Are Irish men just more skilled at avoiding household chores?

Ireland is actually going backwards when it comes to housework and gender equality

In a  perfect kitchen, the perfect division of labour

In a perfect kitchen, the perfect division of labour

 

Sexism and gender inequality are simmering away in Irish kitchens. The 2017 Periscope Report from Bord Bia shows that Irish women are still taking on most of the responsibility for food shopping and cooking.

The report is based on a comprehensive survey of food attitudes, shopping and cooking trends in Ireland, China, France, the Netherlands, Germany, Spain, the UK and the US. Face-to-face interviews were carried out between March and April 2017 with 8,000 adults, including 1,004 in Ireland. Irish women do most of the family cooking with only one-quarter of family meals prepared by men.

In China, Germany, Spain and the US, responsibility for meal preparation is split more or less 50/50. In France, the Netherlands, and the UK, approximately one-third of meals are cooked by men. In fact, fewer Irish men are now responsible for meal preparation than in 2013, when 29 per cent took responsibility. So, Ireland is actually going backwards when it comes to housework and gender equality.

Just 16 per cent of Irish women find cooking a chore compared to 37 per cent of men

The survey also found that 38 per cent of Irish men do the grocery shopping compared with 62 per cent of women. In the other seven countries grocery shopping is shared equally. In China more men (52 per cent) than women (48 per cent) shop for groceries.

Taking responsibility for grocery shopping and food preparation seems to have little to do with culinary expertise, attitudes to food, or personal inclination. An almost identical number of Irish men (68 per cent) as Irish women (69 per cent) can either “cook a simple dinner, for example meat and three veg” or feel “confident that they could produce a good Sunday roast with all the trimmings”.

Men in the other seven countries surveyed can cook at least as well as women or better, as in France, China, and the US. Almost the same number of men and women in seven countries find cooking “a chore – something that has to be done”.

Perhaps Irish men are just more skilled at avoiding household chores or too busy playing or watching sport

Irish people are the exception. Just 16 per cent of Irish women find cooking a chore compared to 37 per cent of men. In all eight countries the same proportion of males and females think “cooking is important because eating well is important”.

Men are more likely to think cooking can be “good fun at times”, “love food” and have “a passion for it”.

Given such similar attitudes to food and culinary expertise, why are Irish women taking on so much responsibility for grocery shopping and cooking? Perhaps Irish men are just more skilled at avoiding household chores or too busy playing or watching sport. And does it matter?
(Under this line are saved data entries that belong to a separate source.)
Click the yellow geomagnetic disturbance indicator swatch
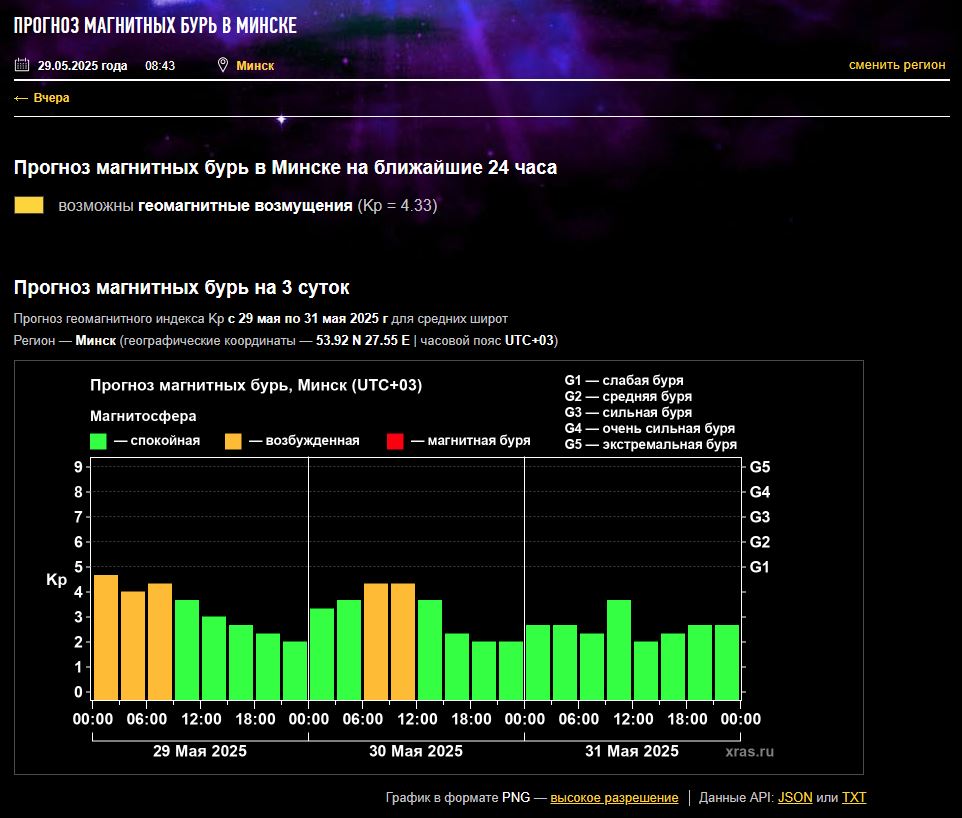The image size is (962, 818). coord(29,205)
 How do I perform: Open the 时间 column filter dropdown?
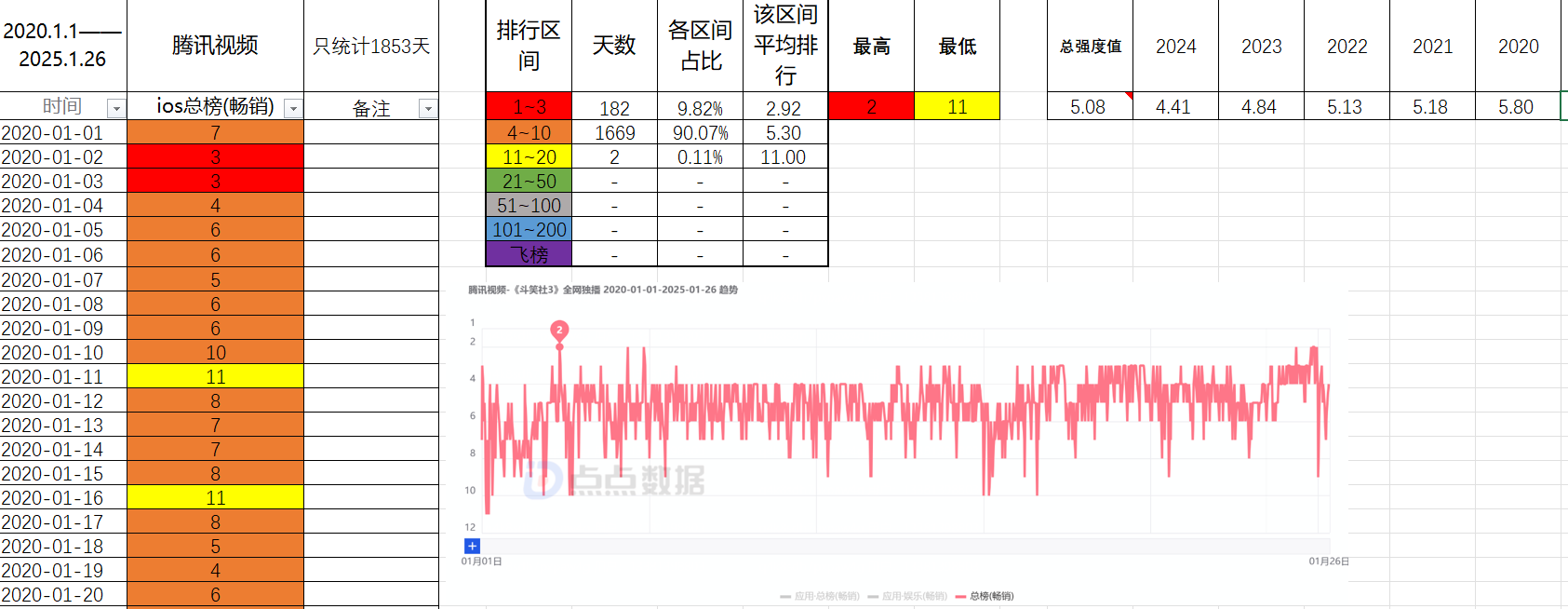116,109
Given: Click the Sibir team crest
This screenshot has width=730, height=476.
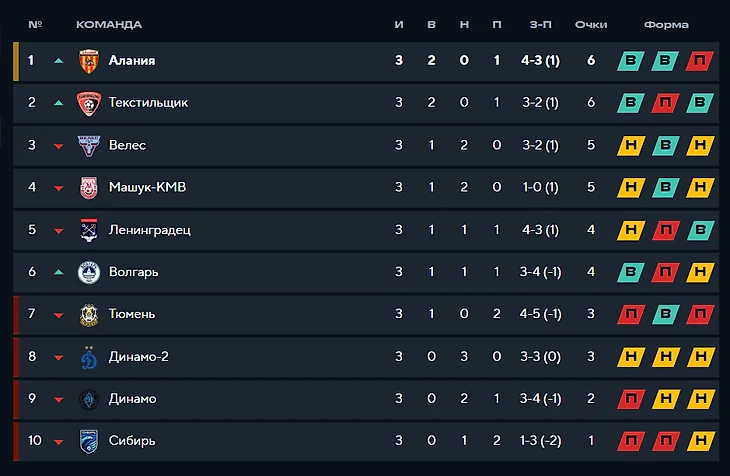Looking at the screenshot, I should (89, 441).
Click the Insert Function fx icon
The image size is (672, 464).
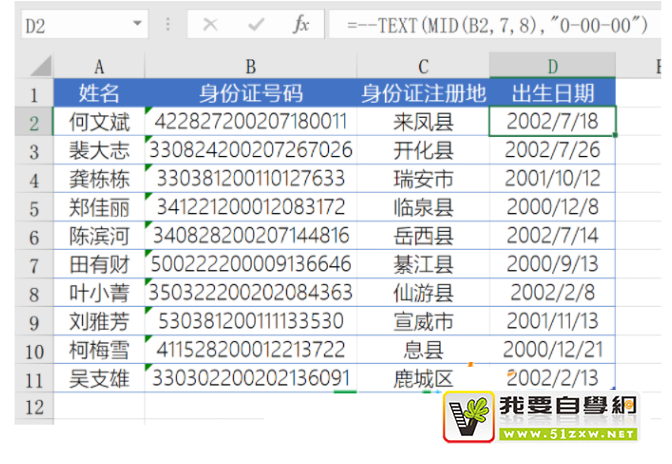300,24

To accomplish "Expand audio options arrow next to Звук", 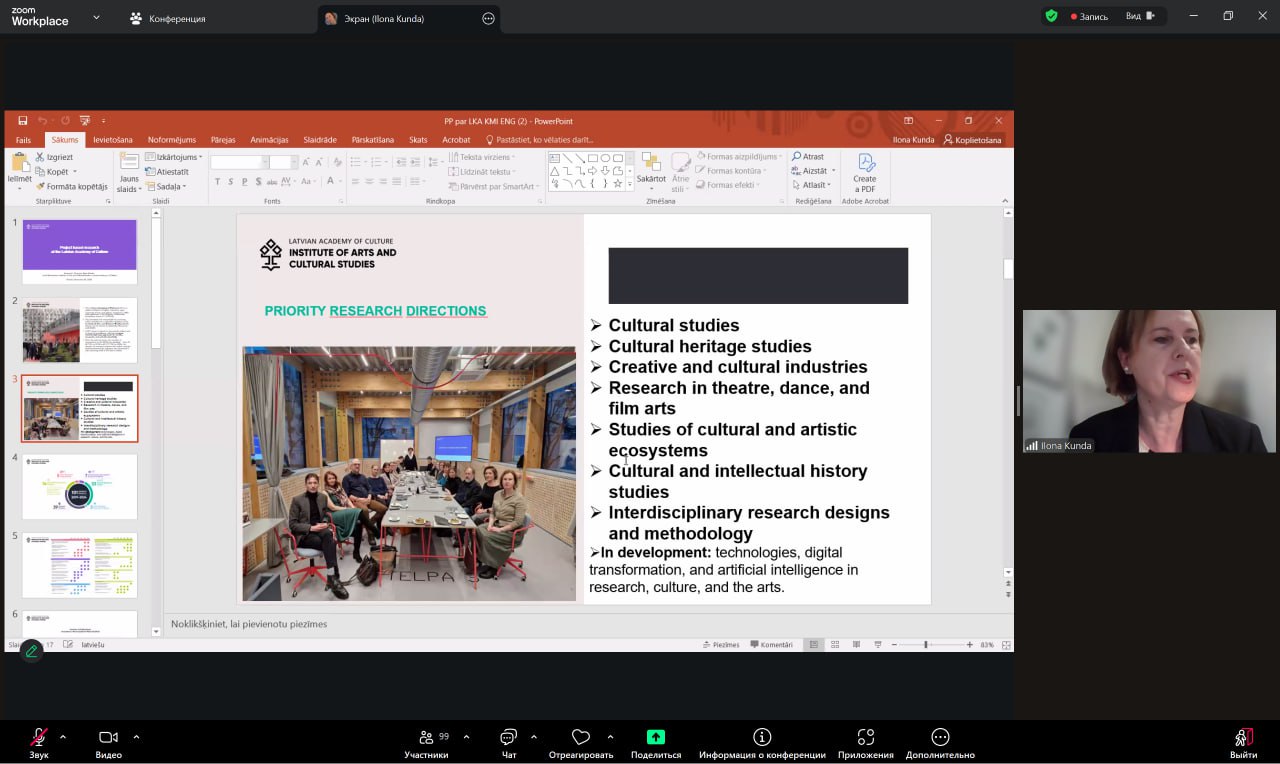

Yes, it sure does matter. Children need role models that show that men and women are equal and that both sexes are capable of, and responsible for, household chores, including shopping and cooking.

More importantly, the more time women spend shopping and in the kitchen the less time they have to participate in other aspects of society such as in politics, education, careers, social lives, volunteering etc.

Abuse in the home is a problem in Ireland and there is convincing evidence that violence against women is more likely to happen in patriarchal families where women adopt so-called “female” roles. These gender roles are socially constructed and Irish society has decided, wrongly, that the roles of shopper, food provider, and cook are more naturally carried out by women.

Childhood obesity is a problem in all eight countries surveyed although Irish people are, strangely, less concerned about their children becoming obese than they were when surveyed in 2005 (35 per concerned in 2005; 21 per cent concerned in 2017). It seems that programmes such as Operation Transformation are having the opposite effect to what was intended by RTÉ. Children have huge pester power and can influence food shopping using emotional and persuasive tactics.  Pester power is less likely to be successful when parents share shopping and food preparation equally and are in agreement as to family nutrition.

Men are equally capable of food preparation so why don’t women let them get on with it? Perhaps women want to hold on to the power they have in the kitchen because they wield so little power in Irish society. Whatever the reason, inequality persists in Irish kitchens and inequality anywhere is bad for health.

Is there any chance that the sexism simmering away in Irish kitchens will ever reach boiling point and women will finally throw in the tea towel?